The scariest number in your feed is the one most worth distrusting. It didn’t get loud by being well-sourced — it got loud by being frightening, and frightening travels faster than true.

Grade it before you share it

Next time a number stops your scroll — especially one that confirms the thing you’re already afraid of — give it the same ten seconds you were about to spend amplifying it. Can you reach a primary source? Half of what? Measurement or prediction? Same direction it started in? Four questions. If it can’t answer them, you’re not informing your network — you’re laundering a rumor into it, where someone sharper will eventually trace it and trust you a little less.

Keep the evidence grade loaded for the next doom thread.
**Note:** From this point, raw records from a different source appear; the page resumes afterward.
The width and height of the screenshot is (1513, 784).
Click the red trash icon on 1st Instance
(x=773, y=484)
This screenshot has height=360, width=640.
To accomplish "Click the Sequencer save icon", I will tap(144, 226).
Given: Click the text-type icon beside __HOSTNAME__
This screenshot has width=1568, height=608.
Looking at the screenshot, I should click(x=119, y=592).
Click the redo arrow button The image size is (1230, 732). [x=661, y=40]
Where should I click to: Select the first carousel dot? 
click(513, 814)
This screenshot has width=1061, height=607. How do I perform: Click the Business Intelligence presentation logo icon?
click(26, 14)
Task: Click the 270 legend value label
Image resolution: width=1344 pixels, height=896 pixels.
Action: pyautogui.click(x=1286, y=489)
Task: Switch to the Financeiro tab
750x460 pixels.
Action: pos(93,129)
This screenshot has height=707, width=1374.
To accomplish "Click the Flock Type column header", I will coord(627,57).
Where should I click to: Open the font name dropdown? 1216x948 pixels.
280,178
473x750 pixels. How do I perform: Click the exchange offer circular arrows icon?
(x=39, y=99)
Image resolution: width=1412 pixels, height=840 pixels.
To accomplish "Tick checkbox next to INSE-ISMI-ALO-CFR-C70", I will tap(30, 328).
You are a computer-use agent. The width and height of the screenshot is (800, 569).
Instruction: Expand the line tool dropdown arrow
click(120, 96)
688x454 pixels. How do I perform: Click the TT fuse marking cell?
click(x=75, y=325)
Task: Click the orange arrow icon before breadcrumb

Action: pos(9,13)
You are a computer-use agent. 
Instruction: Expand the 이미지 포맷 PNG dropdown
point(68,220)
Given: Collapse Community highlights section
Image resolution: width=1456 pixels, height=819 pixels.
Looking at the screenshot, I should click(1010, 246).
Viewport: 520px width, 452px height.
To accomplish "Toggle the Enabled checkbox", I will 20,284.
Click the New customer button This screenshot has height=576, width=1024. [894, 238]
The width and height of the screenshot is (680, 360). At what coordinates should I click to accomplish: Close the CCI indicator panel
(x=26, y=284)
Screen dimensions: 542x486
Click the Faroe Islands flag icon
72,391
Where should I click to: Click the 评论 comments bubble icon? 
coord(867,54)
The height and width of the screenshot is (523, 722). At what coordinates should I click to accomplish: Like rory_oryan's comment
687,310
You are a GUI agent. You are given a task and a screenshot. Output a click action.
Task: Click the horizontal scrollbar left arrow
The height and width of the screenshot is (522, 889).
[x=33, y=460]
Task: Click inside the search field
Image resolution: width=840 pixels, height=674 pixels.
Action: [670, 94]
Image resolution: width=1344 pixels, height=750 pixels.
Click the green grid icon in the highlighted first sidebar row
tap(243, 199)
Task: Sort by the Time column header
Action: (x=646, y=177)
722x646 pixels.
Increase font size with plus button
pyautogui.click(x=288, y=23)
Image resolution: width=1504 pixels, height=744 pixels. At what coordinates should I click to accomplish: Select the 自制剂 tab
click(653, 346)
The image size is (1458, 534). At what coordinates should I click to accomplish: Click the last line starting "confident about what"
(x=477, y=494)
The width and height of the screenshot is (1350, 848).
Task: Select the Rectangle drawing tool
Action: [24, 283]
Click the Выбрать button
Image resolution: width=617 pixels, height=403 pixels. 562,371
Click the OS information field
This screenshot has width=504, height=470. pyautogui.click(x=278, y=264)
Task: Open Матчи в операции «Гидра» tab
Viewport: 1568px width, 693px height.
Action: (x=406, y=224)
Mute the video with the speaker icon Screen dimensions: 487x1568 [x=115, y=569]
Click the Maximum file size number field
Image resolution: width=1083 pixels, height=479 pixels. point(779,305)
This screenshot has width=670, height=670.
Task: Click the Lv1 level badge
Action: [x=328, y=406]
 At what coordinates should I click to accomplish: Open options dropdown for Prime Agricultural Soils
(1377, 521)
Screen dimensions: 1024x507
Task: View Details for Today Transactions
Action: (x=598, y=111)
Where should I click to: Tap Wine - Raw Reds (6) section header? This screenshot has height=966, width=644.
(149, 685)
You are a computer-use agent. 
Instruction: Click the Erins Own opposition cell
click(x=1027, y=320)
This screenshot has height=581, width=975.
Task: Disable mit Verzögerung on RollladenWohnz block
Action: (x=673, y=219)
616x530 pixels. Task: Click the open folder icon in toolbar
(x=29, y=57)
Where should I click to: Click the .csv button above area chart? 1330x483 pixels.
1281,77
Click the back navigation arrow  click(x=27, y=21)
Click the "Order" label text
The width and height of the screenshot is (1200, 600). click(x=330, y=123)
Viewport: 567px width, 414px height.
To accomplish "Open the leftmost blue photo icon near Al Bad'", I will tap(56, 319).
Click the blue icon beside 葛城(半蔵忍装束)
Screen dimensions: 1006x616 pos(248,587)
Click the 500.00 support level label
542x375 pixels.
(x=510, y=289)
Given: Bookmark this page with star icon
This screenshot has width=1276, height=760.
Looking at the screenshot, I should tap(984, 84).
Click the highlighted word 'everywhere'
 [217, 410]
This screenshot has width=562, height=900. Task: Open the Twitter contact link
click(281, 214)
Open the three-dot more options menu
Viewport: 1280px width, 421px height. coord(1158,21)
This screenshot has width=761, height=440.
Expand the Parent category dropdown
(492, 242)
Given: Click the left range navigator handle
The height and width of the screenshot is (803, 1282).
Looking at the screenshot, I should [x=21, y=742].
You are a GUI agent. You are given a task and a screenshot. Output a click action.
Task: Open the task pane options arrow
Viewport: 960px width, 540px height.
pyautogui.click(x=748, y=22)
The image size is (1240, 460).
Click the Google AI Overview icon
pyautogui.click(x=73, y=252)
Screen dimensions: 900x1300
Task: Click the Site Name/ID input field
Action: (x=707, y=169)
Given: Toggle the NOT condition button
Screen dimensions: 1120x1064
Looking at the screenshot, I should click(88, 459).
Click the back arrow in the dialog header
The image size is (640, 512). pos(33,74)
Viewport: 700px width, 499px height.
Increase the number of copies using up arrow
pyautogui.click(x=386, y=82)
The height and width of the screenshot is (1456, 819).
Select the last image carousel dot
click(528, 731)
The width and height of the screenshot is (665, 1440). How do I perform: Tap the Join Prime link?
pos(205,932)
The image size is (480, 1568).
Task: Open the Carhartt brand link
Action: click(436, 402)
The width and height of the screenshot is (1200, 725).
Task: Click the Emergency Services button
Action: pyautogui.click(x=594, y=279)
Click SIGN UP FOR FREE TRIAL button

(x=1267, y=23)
The calm, sourced reply travels further than the dunk — and it’s the same instinct that makes you check an agent’s confident “done” before you ship it.

Distrust the number that wants to scare you — especially when it’s right about the direction and lying about the size.

Sources

1
“A quarter of new code at Google is AI-generated, reviewed and accepted by engineers” — Sundar Pichai, Alphabet Q3 2024 earnings remarks (official Google blog), October 29 2024.
2
“Maybe 20–30% of code in some projects” (Nadella) and “maybe half the development in a year” (Zuckerberg) — LlamaCon fireside, reported verbatim by The Register, ~April 30 2025.
3
“AI writing 90% of code in 3–6 months” — Dario Amodei, Council on Foreign Relations, March 10 2025; a prediction (the window lapsed), reality-checked by Redwood Research / LessWrong.
4
METR RCT: AI increased completion time by 19% for experienced devs; they wrongly believed they were ~20% faster — METR, “Measuring the Impact of Early-2025 AI on Experienced Open-Source Developer Productivity,” July 10 2025 (also arXiv:2507.09089).
5
Early-career employment decline (~13% through July 2025, revised ~16% by October; software devs 22–25 down ~20% from late-2022 peak) — Brynjolfsson, Chandar & Chen, “Canaries in the Coal Mine?”, Stanford Digital Economy Lab working paper, Aug 2025 draft / Nov 13 2025 revision.
6
New grads = 7% of Big-Tech hires, down 25% vs 2023 and >50% vs 2019 — SignalFire State of Tech Talent Report 2025 (a VC firm; AI cited as one of several drivers), May 20 2025.
7
Recent CS-grad unemployment 6.1% (computer engineering 7.5%) — Federal Reserve Bank of New York, Labor Market for Recent College Graduates (ACS 2023 vintage).
8
“73.4% entry-level collapse” — UNVERIFIABLE, do not use. Attributed by an aggregator to “Ravio” reports with no traceable primary source.
9
SWE-bench Pro: best model (GPT-5) 23.3% on the public set, with Claude Opus 4.1 next at 23.1%; commercial subset ≤17.8%; vs 70%+ on SWE-bench Verified — Scale AI, “SWE-Bench Pro,” arXiv:2509.16941, submitted September 21 2025.
10
SWE-bench Pro live leaderboard (mid-2026 top public-set scores ~70%+) — Scale public leaderboard; time-sensitive, moves constantly — context, not a fixed fact.
11
“70%” originates as a general-population, lifetime, at-least-one-episode estimate (relabeled as a developer rate) — Sakulku & Alexander, The Impostor Phenomenon, International Journal of Behavioral Science, 2011 (construct coined by Clance & Imes, 1978).

A sourcing note: every grade above rests on a primary source dated in the citation. Two figures are deliberately hedged, not asserted — the “73.4% collapse” is flagged as unverifiable and should not be repeated, and the mid-2026 SWE-bench Pro leaderboard range is live, fast-moving context used only to show that the September 2025 “~23%” snapshot has expired. The headline employment number (13% → 16%) moved across paper versions; cite the version and date, and treat AI as the leading hypothesis for the decline, not proven causation.